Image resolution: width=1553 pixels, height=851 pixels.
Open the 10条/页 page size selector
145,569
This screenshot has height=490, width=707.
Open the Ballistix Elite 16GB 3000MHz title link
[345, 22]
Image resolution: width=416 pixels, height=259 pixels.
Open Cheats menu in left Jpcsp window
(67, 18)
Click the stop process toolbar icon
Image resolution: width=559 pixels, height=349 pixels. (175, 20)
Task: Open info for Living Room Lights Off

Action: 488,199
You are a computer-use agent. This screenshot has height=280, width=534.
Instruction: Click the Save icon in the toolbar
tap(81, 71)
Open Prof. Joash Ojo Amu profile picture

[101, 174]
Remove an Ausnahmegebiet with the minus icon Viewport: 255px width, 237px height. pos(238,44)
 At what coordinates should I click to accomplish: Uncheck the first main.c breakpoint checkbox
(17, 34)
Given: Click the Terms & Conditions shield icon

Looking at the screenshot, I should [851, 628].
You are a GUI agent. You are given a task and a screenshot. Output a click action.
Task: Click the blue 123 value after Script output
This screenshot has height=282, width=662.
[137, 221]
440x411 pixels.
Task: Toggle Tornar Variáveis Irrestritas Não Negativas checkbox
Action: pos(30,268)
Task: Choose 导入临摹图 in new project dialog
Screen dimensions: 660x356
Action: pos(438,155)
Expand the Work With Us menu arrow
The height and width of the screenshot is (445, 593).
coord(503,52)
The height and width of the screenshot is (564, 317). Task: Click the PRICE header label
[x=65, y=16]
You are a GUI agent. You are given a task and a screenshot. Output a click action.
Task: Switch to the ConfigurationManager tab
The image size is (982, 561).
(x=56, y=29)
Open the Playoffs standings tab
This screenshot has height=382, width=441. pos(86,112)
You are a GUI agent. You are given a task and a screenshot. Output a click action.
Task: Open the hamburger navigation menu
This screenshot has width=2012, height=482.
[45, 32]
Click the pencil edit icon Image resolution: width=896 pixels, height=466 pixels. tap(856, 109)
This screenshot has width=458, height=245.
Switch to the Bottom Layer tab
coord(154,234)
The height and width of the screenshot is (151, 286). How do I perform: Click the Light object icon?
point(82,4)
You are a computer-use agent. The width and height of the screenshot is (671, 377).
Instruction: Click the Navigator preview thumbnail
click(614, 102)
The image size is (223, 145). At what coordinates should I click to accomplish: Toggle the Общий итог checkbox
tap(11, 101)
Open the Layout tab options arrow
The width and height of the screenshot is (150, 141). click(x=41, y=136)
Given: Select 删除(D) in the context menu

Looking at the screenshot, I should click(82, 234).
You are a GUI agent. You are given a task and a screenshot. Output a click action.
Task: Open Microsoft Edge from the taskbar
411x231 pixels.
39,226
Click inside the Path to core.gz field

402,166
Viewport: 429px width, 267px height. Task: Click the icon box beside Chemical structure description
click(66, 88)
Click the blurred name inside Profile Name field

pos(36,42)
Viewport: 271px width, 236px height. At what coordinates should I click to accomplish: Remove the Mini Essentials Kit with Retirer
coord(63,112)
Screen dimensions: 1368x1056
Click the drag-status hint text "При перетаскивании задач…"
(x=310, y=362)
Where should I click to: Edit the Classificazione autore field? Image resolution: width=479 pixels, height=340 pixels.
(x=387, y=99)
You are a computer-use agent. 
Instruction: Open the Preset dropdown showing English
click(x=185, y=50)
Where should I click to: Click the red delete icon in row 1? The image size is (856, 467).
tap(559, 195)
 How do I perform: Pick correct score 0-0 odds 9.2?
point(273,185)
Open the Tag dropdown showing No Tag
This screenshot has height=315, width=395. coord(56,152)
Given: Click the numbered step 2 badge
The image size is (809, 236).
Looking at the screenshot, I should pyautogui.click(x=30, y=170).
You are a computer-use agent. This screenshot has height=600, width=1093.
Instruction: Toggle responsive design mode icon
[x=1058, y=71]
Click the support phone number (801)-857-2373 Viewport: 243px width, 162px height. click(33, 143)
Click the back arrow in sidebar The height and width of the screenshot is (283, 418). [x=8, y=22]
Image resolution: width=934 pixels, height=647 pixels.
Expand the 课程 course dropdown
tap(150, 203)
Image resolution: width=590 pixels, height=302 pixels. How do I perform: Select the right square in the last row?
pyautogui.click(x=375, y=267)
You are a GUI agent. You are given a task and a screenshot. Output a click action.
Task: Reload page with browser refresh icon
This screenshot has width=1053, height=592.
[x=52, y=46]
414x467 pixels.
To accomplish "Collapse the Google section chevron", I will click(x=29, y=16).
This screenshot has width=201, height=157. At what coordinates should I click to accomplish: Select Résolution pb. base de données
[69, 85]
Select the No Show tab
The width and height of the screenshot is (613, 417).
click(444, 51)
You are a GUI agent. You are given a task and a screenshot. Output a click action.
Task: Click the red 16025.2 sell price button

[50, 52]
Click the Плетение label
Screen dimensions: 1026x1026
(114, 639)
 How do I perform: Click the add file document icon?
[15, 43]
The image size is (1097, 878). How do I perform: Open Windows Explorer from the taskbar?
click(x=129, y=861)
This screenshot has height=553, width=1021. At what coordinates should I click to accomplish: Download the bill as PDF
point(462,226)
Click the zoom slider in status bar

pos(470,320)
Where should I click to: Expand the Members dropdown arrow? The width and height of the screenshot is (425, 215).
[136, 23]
══════
▸ Directions
In the material above, find each line containing the word "computer" and copy it.

▸ Worked solution
You are a computer-use agent. This screenshot has height=280, width=534.
You are a computer-use agent. The width and height of the screenshot is (671, 377).
You are a computer-use agent. 
You are a computer-use agent. This screenshot has height=600, width=1093.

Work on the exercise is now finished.